**What you will do**
Quote all entries in full, exactly.

**Data for this task**
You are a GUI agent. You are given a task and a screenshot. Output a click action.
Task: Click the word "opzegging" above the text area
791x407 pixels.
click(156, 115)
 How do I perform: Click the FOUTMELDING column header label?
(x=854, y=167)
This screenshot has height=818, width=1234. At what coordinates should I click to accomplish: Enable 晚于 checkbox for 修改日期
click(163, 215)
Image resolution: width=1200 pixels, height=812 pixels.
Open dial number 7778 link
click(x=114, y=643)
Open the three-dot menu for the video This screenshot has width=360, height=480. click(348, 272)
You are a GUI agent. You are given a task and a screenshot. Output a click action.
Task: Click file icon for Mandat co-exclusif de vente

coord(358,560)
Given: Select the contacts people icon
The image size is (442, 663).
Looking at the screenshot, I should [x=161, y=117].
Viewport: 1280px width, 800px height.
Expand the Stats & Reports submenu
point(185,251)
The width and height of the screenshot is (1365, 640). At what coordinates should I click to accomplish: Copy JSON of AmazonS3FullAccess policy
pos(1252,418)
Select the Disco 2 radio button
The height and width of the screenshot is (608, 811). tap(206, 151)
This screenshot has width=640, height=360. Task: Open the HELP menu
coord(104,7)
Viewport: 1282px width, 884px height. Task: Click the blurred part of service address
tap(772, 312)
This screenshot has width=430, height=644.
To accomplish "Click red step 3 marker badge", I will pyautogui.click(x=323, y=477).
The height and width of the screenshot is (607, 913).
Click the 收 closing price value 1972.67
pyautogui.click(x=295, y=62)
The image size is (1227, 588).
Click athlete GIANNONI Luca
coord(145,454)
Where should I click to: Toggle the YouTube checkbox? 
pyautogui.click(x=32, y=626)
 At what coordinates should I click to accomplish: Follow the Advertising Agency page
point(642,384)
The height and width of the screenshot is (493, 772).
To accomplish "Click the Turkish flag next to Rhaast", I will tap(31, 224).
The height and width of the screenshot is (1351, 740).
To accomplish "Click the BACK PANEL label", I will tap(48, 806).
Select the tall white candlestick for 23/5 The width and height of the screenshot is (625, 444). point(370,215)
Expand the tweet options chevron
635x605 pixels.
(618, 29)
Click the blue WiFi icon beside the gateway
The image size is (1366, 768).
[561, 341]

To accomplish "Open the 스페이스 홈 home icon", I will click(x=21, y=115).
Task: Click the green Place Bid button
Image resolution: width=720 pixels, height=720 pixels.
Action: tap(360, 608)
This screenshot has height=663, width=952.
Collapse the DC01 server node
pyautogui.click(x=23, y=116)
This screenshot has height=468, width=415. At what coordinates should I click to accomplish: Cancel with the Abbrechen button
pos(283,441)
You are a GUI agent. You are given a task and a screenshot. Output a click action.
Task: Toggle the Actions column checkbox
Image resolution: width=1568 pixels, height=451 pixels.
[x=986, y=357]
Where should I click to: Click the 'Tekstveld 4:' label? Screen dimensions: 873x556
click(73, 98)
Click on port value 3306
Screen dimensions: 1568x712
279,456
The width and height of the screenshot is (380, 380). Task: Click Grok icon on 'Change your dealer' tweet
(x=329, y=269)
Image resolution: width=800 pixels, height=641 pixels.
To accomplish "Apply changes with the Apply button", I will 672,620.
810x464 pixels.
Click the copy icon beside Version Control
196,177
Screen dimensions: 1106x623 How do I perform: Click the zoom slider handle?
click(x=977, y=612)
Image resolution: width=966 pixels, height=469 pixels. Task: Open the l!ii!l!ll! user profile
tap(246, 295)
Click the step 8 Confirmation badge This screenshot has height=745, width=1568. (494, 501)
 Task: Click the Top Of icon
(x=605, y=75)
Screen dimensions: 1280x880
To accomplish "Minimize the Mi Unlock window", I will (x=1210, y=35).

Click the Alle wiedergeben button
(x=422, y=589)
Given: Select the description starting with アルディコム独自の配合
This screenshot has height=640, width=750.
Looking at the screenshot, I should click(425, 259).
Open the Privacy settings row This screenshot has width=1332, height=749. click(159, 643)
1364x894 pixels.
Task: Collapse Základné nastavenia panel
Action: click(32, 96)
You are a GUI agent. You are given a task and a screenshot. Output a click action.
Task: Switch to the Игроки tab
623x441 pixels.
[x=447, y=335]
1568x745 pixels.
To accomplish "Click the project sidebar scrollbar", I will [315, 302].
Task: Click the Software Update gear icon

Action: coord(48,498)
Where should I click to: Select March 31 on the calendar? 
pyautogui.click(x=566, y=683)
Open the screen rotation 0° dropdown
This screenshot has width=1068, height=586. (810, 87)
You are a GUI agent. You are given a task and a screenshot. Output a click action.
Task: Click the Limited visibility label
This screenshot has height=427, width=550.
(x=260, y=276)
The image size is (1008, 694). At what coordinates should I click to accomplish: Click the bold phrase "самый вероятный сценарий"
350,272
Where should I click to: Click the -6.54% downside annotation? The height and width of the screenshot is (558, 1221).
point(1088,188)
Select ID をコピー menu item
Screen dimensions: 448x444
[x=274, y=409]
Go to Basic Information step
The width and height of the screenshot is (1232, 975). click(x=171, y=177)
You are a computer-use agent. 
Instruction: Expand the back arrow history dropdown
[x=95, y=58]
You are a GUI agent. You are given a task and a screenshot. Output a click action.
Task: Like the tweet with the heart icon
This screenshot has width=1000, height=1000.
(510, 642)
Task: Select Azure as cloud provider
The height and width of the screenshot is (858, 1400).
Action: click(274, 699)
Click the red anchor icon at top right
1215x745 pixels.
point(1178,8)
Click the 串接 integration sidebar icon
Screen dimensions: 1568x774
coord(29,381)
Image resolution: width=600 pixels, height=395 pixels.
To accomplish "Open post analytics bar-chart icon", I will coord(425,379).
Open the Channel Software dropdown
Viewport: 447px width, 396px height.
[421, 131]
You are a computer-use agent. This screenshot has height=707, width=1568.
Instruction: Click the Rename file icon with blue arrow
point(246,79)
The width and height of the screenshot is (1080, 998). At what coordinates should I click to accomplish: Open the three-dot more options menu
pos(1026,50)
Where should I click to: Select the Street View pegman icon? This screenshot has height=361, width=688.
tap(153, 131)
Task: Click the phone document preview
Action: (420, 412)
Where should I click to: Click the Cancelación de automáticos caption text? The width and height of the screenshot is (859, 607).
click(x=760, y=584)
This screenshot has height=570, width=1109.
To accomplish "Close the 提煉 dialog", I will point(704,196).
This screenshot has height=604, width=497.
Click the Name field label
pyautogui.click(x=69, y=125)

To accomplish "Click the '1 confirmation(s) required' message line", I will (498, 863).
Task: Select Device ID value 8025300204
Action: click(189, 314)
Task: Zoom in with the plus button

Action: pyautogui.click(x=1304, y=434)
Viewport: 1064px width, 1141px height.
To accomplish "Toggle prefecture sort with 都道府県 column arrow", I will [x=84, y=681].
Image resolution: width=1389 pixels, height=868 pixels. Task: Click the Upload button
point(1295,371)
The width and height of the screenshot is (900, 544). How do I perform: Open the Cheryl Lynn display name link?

**Reply**
You are a GUI agent. You are given a task and a screenshot. Output a click action.
Task: Click the word "opzegging" above the text area
791x407 pixels.
click(156, 115)
 How do I perform: Click the FOUTMELDING column header label?
(x=854, y=167)
This screenshot has height=818, width=1234. At what coordinates should I click to accomplish: Enable 晚于 checkbox for 修改日期
click(163, 215)
Image resolution: width=1200 pixels, height=812 pixels.
Open dial number 7778 link
click(x=114, y=643)
Open the three-dot menu for the video This screenshot has width=360, height=480. click(348, 272)
You are a GUI agent. You are given a task and a screenshot. Output a click action.
Task: Click file icon for Mandat co-exclusif de vente

coord(358,560)
Given: Select the contacts people icon
The image size is (442, 663).
Looking at the screenshot, I should [x=161, y=117].
Viewport: 1280px width, 800px height.
Expand the Stats & Reports submenu
point(185,251)
The width and height of the screenshot is (1365, 640). At what coordinates should I click to accomplish: Copy JSON of AmazonS3FullAccess policy
pos(1252,418)
Select the Disco 2 radio button
The height and width of the screenshot is (608, 811). tap(206, 151)
This screenshot has width=640, height=360. Task: Open the HELP menu
coord(104,7)
Viewport: 1282px width, 884px height. Task: Click the blurred part of service address
tap(772, 312)
This screenshot has width=430, height=644.
To accomplish "Click red step 3 marker badge", I will pyautogui.click(x=323, y=477).
The height and width of the screenshot is (607, 913).
Click the 收 closing price value 1972.67
pyautogui.click(x=295, y=62)
The image size is (1227, 588).
Click athlete GIANNONI Luca
coord(145,454)
Where should I click to: Toggle the YouTube checkbox? 
pyautogui.click(x=32, y=626)
 At what coordinates should I click to accomplish: Follow the Advertising Agency page
point(642,384)
The height and width of the screenshot is (493, 772).
To accomplish "Click the Turkish flag next to Rhaast", I will tap(31, 224).
The height and width of the screenshot is (1351, 740).
To accomplish "Click the BACK PANEL label", I will tap(48, 806).
Select the tall white candlestick for 23/5 The width and height of the screenshot is (625, 444). point(370,215)
Expand the tweet options chevron
635x605 pixels.
(618, 29)
Click the blue WiFi icon beside the gateway
The image size is (1366, 768).
[561, 341]

To accomplish "Open the 스페이스 홈 home icon", I will click(x=21, y=115).
Task: Click the green Place Bid button
Image resolution: width=720 pixels, height=720 pixels.
Action: tap(360, 608)
This screenshot has height=663, width=952.
Collapse the DC01 server node
pyautogui.click(x=23, y=116)
This screenshot has height=468, width=415. At what coordinates should I click to accomplish: Cancel with the Abbrechen button
pos(283,441)
You are a GUI agent. You are given a task and a screenshot. Output a click action.
Task: Toggle the Actions column checkbox
Image resolution: width=1568 pixels, height=451 pixels.
[x=986, y=357]
Where should I click to: Click the 'Tekstveld 4:' label? Screen dimensions: 873x556
click(73, 98)
Click on port value 3306
Screen dimensions: 1568x712
279,456
The width and height of the screenshot is (380, 380). Task: Click Grok icon on 'Change your dealer' tweet
(x=329, y=269)
Image resolution: width=800 pixels, height=641 pixels.
To accomplish "Apply changes with the Apply button", I will 672,620.
810x464 pixels.
Click the copy icon beside Version Control
196,177
Screen dimensions: 1106x623 How do I perform: Click the zoom slider handle?
click(x=977, y=612)
Image resolution: width=966 pixels, height=469 pixels. Task: Open the l!ii!l!ll! user profile
tap(246, 295)
Click the step 8 Confirmation badge This screenshot has height=745, width=1568. (494, 501)
 Task: Click the Top Of icon
(x=605, y=75)
Screen dimensions: 1280x880
To accomplish "Minimize the Mi Unlock window", I will (x=1210, y=35).

Click the Alle wiedergeben button
(x=422, y=589)
Given: Select the description starting with アルディコム独自の配合
This screenshot has height=640, width=750.
Looking at the screenshot, I should click(425, 259).
Open the Privacy settings row This screenshot has width=1332, height=749. click(159, 643)
1364x894 pixels.
Task: Collapse Základné nastavenia panel
Action: click(32, 96)
You are a GUI agent. You are given a task and a screenshot. Output a click action.
Task: Switch to the Игроки tab
623x441 pixels.
[x=447, y=335]
1568x745 pixels.
To accomplish "Click the project sidebar scrollbar", I will [315, 302].
Task: Click the Software Update gear icon

Action: coord(48,498)
Where should I click to: Select March 31 on the calendar? 
pyautogui.click(x=566, y=683)
Open the screen rotation 0° dropdown
This screenshot has width=1068, height=586. (810, 87)
You are a GUI agent. You are given a task and a screenshot. Output a click action.
Task: Click the Limited visibility label
This screenshot has height=427, width=550.
(x=260, y=276)
The image size is (1008, 694). At what coordinates should I click to accomplish: Click the bold phrase "самый вероятный сценарий"
350,272
Where should I click to: Click the -6.54% downside annotation? The height and width of the screenshot is (558, 1221).
point(1088,188)
Select ID をコピー menu item
Screen dimensions: 448x444
[x=274, y=409]
Go to Basic Information step
The width and height of the screenshot is (1232, 975). click(x=171, y=177)
You are a computer-use agent. 
Instruction: Expand the back arrow history dropdown
[x=95, y=58]
You are a GUI agent. You are given a task and a screenshot. Output a click action.
Task: Like the tweet with the heart icon
This screenshot has width=1000, height=1000.
(510, 642)
Task: Select Azure as cloud provider
The height and width of the screenshot is (858, 1400).
Action: click(274, 699)
Click the red anchor icon at top right
1215x745 pixels.
point(1178,8)
Click the 串接 integration sidebar icon
Screen dimensions: 1568x774
coord(29,381)
Image resolution: width=600 pixels, height=395 pixels.
To accomplish "Open post analytics bar-chart icon", I will coord(425,379).
Open the Channel Software dropdown
Viewport: 447px width, 396px height.
[421, 131]
You are a computer-use agent. This screenshot has height=707, width=1568.
Instruction: Click the Rename file icon with blue arrow
point(246,79)
The width and height of the screenshot is (1080, 998). At what coordinates should I click to accomplish: Open the three-dot more options menu
pos(1026,50)
Where should I click to: Select the Street View pegman icon? This screenshot has height=361, width=688.
tap(153, 131)
Task: Click the phone document preview
Action: (420, 412)
Where should I click to: Click the Cancelación de automáticos caption text? The width and height of the screenshot is (859, 607).
click(x=760, y=584)
This screenshot has height=570, width=1109.
To accomplish "Close the 提煉 dialog", I will point(704,196).
This screenshot has height=604, width=497.
Click the Name field label
pyautogui.click(x=69, y=125)

To accomplish "Click the '1 confirmation(s) required' message line", I will (498, 863).
Task: Select Device ID value 8025300204
Action: click(189, 314)
Task: Zoom in with the plus button

Action: pyautogui.click(x=1304, y=434)
Viewport: 1064px width, 1141px height.
To accomplish "Toggle prefecture sort with 都道府県 column arrow", I will [x=84, y=681].
Image resolution: width=1389 pixels, height=868 pixels. Task: Click the Upload button
point(1295,371)
The width and height of the screenshot is (900, 544). How do I perform: Open the Cheryl Lynn display name link?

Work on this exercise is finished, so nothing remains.